### [Stored data entries]
>>>

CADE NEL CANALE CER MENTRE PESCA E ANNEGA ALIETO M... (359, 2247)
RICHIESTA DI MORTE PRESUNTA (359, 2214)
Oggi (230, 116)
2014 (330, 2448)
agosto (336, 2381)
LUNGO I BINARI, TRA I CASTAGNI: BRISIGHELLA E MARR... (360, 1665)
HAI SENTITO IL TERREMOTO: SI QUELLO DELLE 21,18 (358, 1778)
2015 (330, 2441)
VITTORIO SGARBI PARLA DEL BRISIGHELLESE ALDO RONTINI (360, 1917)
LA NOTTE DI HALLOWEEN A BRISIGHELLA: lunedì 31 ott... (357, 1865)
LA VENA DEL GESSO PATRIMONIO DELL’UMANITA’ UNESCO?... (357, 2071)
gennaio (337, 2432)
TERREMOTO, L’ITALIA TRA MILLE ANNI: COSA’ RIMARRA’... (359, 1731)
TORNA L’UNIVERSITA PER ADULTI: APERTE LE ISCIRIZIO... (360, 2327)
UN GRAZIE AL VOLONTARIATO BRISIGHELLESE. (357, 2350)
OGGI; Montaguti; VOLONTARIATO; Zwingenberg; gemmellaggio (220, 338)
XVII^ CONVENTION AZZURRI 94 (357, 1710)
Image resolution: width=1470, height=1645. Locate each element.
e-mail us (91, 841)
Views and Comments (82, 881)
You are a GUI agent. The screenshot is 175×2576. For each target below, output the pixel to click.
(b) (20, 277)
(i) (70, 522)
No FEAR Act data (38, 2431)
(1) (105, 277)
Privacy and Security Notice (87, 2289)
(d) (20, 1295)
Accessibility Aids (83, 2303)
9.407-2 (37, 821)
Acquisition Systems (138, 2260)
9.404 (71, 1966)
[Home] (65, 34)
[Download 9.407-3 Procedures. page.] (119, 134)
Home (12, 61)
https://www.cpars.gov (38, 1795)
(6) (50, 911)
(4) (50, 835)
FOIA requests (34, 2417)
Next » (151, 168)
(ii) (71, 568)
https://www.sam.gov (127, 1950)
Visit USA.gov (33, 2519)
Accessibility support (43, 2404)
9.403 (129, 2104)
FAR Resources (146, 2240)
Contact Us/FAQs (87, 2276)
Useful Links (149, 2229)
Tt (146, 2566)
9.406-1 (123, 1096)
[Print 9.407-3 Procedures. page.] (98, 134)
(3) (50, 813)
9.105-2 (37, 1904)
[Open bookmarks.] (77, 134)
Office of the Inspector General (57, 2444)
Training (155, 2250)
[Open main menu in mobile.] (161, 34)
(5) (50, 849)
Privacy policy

<<<

### [WHAT THIS TASK INVOLVES]
The required output is every line above from the one with "(4) (50, 835)" down to the one with "(5) (50, 849)", restated word for word, ends included.

### [SOLUTION TO THE EXERCISE]
(4) (50, 835)
FOIA requests (34, 2417)
Next » (151, 168)
(ii) (71, 568)
https://www.sam.gov (127, 1950)
Visit USA.gov (33, 2519)
Accessibility support (43, 2404)
9.403 (129, 2104)
FAR Resources (146, 2240)
Contact Us/FAQs (87, 2276)
Useful Links (149, 2229)
Tt (146, 2566)
9.406-1 (123, 1096)
[Print 9.407-3 Procedures. page.] (98, 134)
(3) (50, 813)
9.105-2 (37, 1904)
[Open bookmarks.] (77, 134)
Office of the Inspector General (57, 2444)
Training (155, 2250)
[Open main menu in mobile.] (161, 34)
(5) (50, 849)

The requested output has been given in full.